## Supplied records
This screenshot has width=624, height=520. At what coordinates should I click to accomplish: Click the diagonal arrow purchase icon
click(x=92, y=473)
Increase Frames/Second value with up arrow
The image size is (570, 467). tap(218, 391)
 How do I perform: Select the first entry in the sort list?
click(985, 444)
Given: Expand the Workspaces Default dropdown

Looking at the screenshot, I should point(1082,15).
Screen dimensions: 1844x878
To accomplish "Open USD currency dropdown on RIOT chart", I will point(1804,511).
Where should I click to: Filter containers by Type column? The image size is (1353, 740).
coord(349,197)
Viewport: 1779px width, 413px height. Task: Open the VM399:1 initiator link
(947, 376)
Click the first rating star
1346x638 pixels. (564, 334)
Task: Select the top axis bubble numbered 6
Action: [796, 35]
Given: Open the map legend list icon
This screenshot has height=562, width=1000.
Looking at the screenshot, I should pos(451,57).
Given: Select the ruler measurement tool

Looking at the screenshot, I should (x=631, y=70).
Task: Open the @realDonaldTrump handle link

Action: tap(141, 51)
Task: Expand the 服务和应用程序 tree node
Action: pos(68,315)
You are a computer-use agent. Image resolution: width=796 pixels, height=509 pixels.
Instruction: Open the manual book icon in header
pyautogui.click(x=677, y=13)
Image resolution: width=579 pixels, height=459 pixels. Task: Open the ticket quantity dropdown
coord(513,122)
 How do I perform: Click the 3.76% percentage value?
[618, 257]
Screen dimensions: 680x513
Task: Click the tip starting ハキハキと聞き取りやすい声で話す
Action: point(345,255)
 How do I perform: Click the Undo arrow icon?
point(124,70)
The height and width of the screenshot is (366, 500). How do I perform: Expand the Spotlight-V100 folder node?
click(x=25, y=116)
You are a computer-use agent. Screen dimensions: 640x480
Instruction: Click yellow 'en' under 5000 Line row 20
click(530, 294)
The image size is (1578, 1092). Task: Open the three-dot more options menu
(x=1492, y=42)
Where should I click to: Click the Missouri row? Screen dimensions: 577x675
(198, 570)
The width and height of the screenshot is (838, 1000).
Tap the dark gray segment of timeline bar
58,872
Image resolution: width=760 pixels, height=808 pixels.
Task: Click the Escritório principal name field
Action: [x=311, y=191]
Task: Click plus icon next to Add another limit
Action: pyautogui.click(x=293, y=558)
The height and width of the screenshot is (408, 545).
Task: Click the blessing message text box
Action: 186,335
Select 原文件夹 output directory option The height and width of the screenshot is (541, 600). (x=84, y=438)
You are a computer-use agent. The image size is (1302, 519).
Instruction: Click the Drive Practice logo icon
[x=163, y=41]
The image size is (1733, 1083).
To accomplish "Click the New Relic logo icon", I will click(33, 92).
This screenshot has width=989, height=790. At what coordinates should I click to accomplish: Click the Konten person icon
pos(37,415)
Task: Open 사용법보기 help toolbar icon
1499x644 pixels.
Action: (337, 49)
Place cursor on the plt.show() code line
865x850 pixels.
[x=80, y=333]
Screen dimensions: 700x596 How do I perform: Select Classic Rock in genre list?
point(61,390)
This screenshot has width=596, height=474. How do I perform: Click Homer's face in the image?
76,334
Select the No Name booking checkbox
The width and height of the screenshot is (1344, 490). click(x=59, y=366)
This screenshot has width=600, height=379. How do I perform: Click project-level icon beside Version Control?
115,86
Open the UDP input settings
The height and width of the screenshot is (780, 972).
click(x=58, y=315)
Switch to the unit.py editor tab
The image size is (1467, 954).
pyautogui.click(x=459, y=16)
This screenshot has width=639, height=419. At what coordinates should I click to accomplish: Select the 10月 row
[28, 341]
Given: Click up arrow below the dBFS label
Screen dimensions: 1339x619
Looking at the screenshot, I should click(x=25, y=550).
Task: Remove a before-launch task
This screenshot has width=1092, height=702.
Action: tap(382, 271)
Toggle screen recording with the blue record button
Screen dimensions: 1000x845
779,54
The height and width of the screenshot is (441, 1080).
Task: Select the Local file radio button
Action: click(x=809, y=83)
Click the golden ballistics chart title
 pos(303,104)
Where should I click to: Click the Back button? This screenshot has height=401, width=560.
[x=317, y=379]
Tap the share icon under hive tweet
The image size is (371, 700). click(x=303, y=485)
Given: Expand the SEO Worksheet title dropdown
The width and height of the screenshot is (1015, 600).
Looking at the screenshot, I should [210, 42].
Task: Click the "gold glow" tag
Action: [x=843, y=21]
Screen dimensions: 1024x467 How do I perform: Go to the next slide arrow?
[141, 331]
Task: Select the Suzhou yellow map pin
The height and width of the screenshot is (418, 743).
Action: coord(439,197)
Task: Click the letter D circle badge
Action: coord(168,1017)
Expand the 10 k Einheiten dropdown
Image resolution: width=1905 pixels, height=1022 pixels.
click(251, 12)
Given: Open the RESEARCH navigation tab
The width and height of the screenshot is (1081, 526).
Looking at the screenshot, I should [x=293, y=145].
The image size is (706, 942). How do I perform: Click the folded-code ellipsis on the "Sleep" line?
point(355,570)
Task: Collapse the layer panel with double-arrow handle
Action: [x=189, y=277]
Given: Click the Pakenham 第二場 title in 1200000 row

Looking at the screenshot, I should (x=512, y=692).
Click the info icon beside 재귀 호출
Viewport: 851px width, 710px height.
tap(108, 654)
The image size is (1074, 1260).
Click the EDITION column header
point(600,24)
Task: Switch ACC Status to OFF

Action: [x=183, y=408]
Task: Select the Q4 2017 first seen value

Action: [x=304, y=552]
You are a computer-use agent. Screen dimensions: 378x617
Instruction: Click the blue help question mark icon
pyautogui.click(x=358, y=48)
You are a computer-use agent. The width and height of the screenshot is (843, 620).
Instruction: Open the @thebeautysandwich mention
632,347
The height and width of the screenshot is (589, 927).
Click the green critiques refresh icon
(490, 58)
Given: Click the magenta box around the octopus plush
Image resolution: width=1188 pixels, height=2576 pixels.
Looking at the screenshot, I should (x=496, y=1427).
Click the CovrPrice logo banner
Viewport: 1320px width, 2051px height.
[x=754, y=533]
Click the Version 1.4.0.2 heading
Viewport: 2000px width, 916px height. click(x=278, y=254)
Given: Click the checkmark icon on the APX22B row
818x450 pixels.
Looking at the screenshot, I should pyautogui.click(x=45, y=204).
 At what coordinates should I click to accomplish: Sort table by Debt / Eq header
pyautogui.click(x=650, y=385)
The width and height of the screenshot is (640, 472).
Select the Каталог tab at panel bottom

## Work to be completed
Show the lines in the entries above that include the string "computer".

## Answer to this exercise
You are a computer-use agent. Image resolution: width=796 pixels, height=509 pixels.
You are a computer-use agent. Screen dimensions: 640x480
You are a computer-use agent. The image size is (1302, 519).
You are a computer-use agent. Screen dimensions: 378x617
You are a computer-use agent. The width and height of the screenshot is (843, 620).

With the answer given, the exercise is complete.